→ Quoted passage:
****

But I don’t want to get ahead of myself. We have all day, right? I mean, you don’t mind sitting there while I wax on and on about delicious desserts I’ll probably never have again — but the memory of which is seared in my pink brain forever?


So. Food. Places. Things I did. Well, I arrived in Penn Station from Washington, D.C. (or “downtown,” as I inevitably refer to it) with my parents and sister late Thursday night, and from there? It was a hop, skip and a jump over to our hotel: The New Yorker. It was plush, big and very, very busy. We were on the 27th floor. And as someone with a mild fear of heights (read: a penchant for freaking out when I can’t easily rest my feet on the ground and see it far, far below me), I was a wee bit nervous punching that button on the elevator. But, hey — we made it! Our room was small but nice, and fine for a weekend.

From there it was off to Ben’s Deli, a traditional Jewish deli a few blocks from our apartment. As soon as we walked in, I knew I’d be digging the place — mostly because I’m obsessed with stuff like pickles, pastrami and sauerkraut. After we shared an appetizer of pickles and coleslaw, my order of the “Deli Double” arrived: two sandwiches, one pastrami and one corned beef, on fresh, warm challah rolls.

Um, basically? I could have curled up and lived inside those sandwiches, eating my way out for the next ten years. They were delicious. And if I could find something like that in my small Maryland hometown, y’all better believe I’d be their Patron Of The Year.

****

(Pointing entries for text and elements)
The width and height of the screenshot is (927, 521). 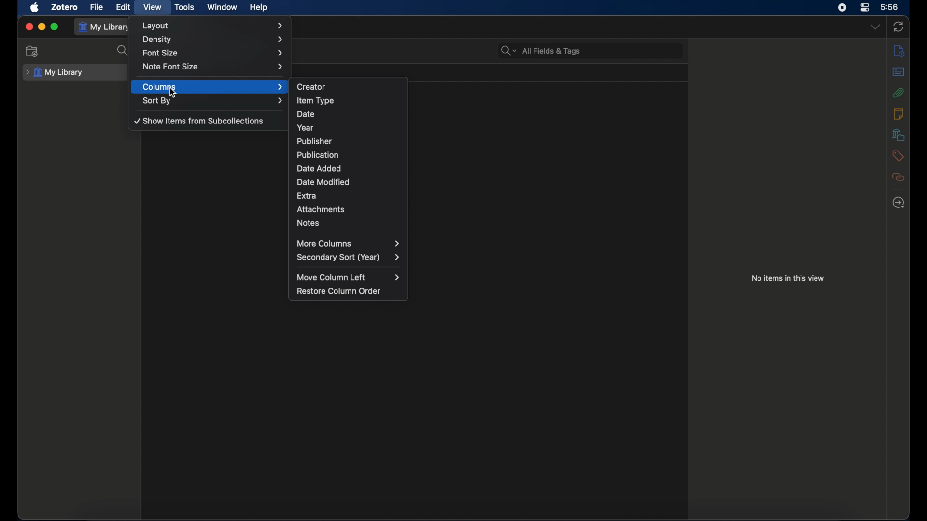 I want to click on more columns, so click(x=348, y=243).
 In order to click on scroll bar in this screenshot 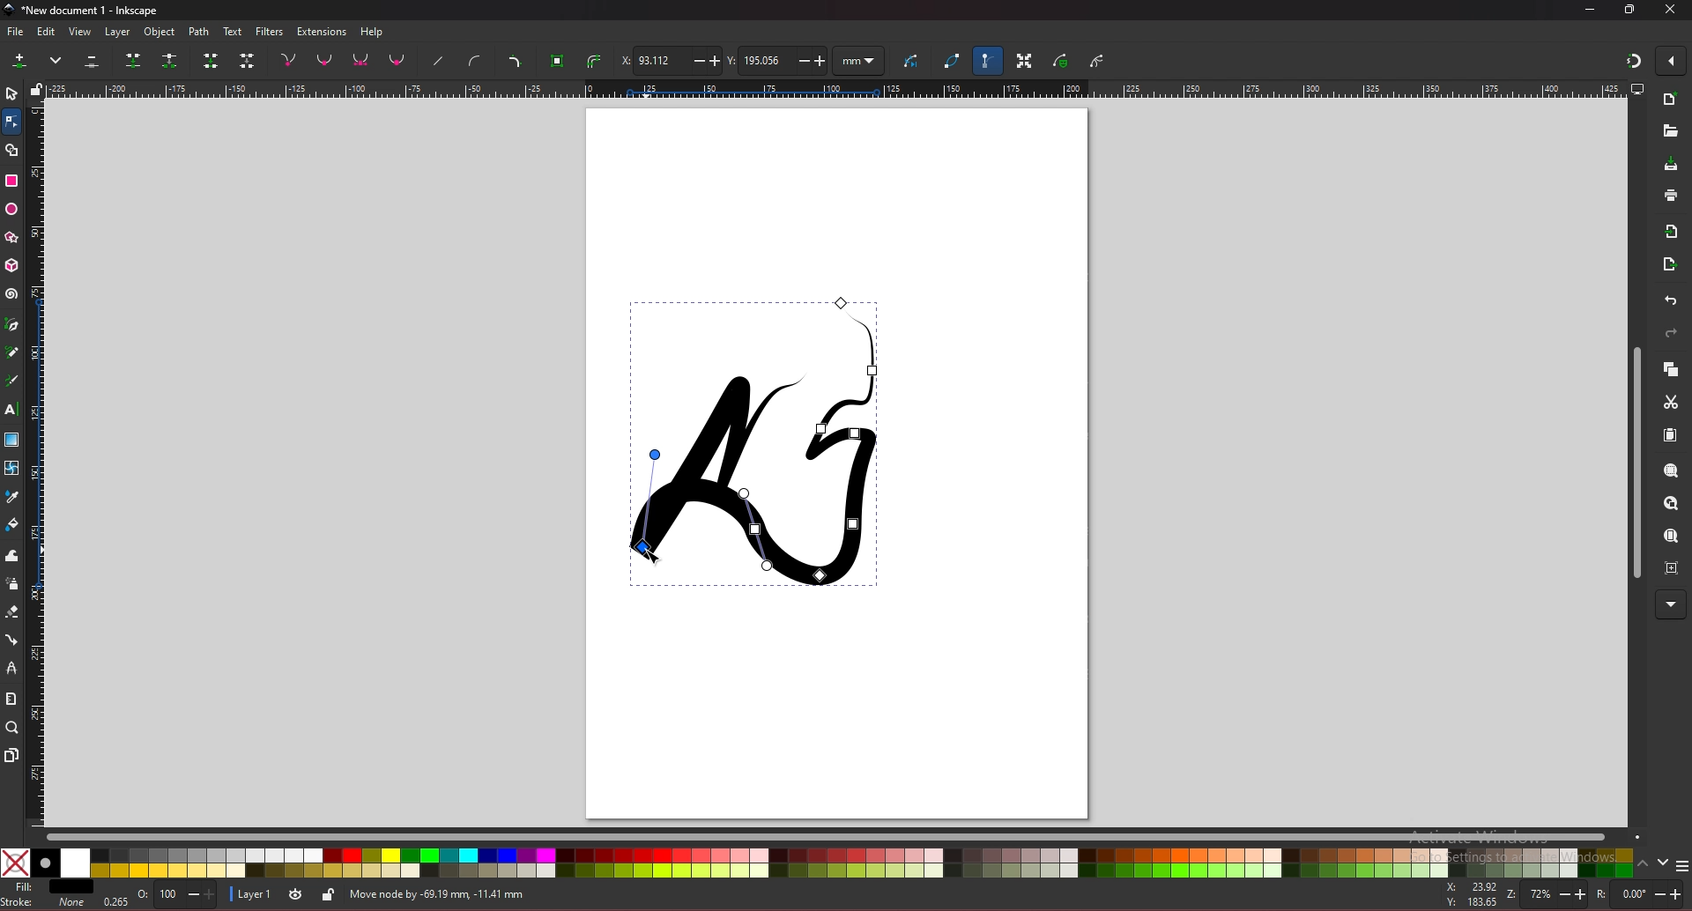, I will do `click(843, 838)`.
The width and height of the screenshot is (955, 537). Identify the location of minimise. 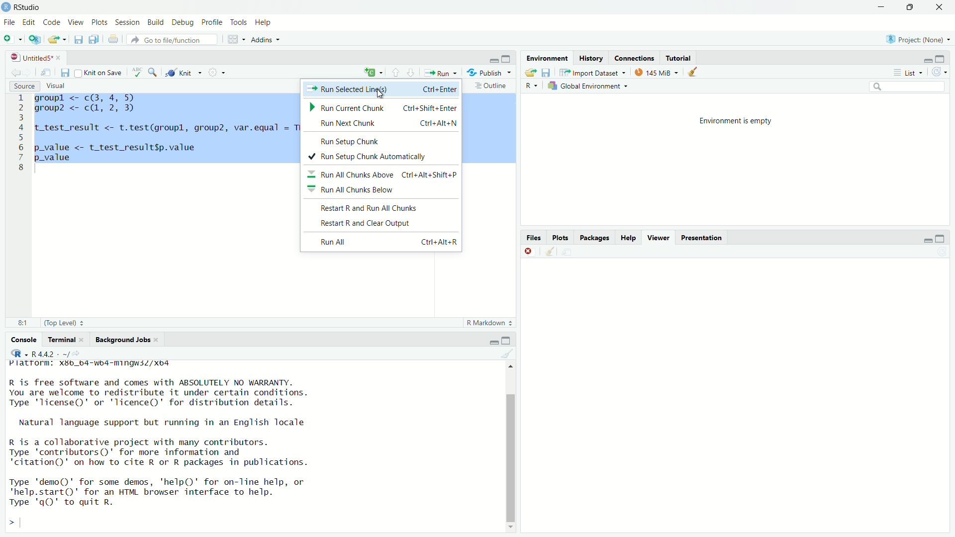
(927, 239).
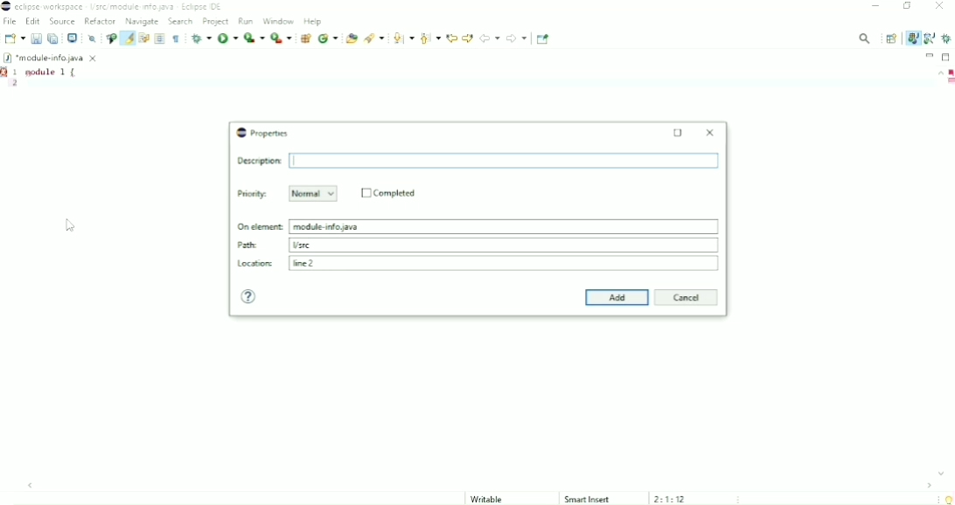  Describe the element at coordinates (90, 38) in the screenshot. I see `Skip All Breakpoints` at that location.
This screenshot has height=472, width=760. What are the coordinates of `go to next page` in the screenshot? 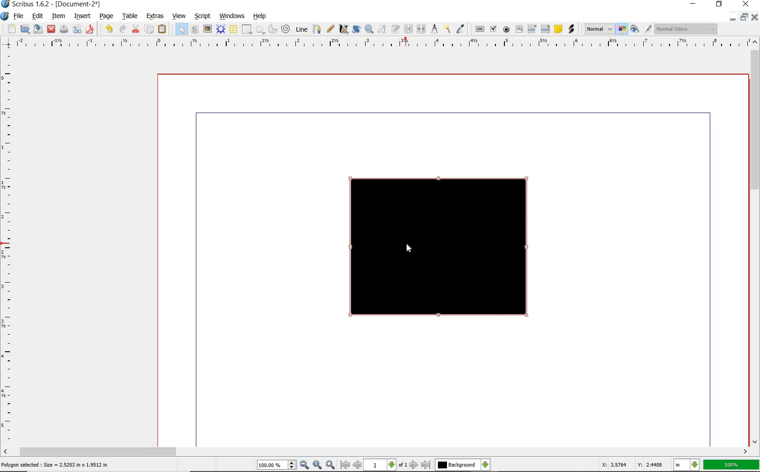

****

→ Short problem 1: Copy the New York trip passage word for word, in full.
→ Short problem 2: In the entries, repeat the lines from the line with "The width and height of the screenshot is (955, 537)." up to and including the line with "Describe the element" exactly, leaving out the pictures.
The New York trip passage and the entries are independent of each other.

→ Written solution 1:
But I don’t want to get ahead of myself. We have all day, right? I mean, you don’t mind sitting there while I wax on and on about delicious desserts I’ll probably never have again — but the memory of which is seared in my pink brain forever?


So. Food. Places. Things I did. Well, I arrived in Penn Station from Washington, D.C. (or “downtown,” as I inevitably refer to it) with my parents and sister late Thursday night, and from there? It was a hop, skip and a jump over to our hotel: The New Yorker. It was plush, big and very, very busy. We were on the 27th floor. And as someone with a mild fear of heights (read: a penchant for freaking out when I can’t easily rest my feet on the ground and see it far, far below me), I was a wee bit nervous punching that button on the elevator. But, hey — we made it! Our room was small but nice, and fine for a weekend.

From there it was off to Ben’s Deli, a traditional Jewish deli a few blocks from our apartment. As soon as we walked in, I knew I’d be digging the place — mostly because I’m obsessed with stuff like pickles, pastrami and sauerkraut. After we shared an appetizer of pickles and coleslaw, my order of the “Deli Double” arrived: two sandwiches, one pastrami and one corned beef, on fresh, warm challah rolls.

Um, basically? I could have curled up and lived inside those sandwiches, eating my way out for the next ten years. They were delicious. And if I could find something like that in my small Maryland hometown, y’all better believe I’d be their Patron Of The Year.

→ Written solution 2:
The width and height of the screenshot is (955, 537). Identify the location of minimise. 
(927, 239).
  Describe the element at coordinates (90, 38) in the screenshot. I see `Skip All Breakpoints` at that location.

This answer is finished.